** Objective **
Which lines in the items below contain the word "Task"? Report each such line in full, matching case.

** Available records **
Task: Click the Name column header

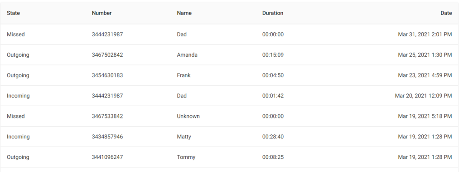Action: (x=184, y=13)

==

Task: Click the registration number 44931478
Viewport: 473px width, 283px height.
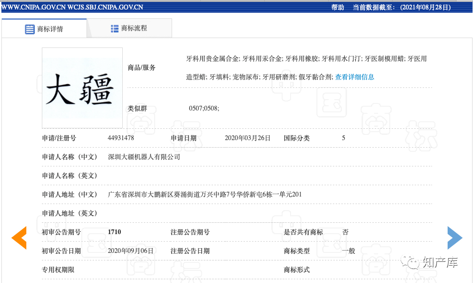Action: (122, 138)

** Exercise output **
Task: Click the Name column header
Task: Click the registration number 44931478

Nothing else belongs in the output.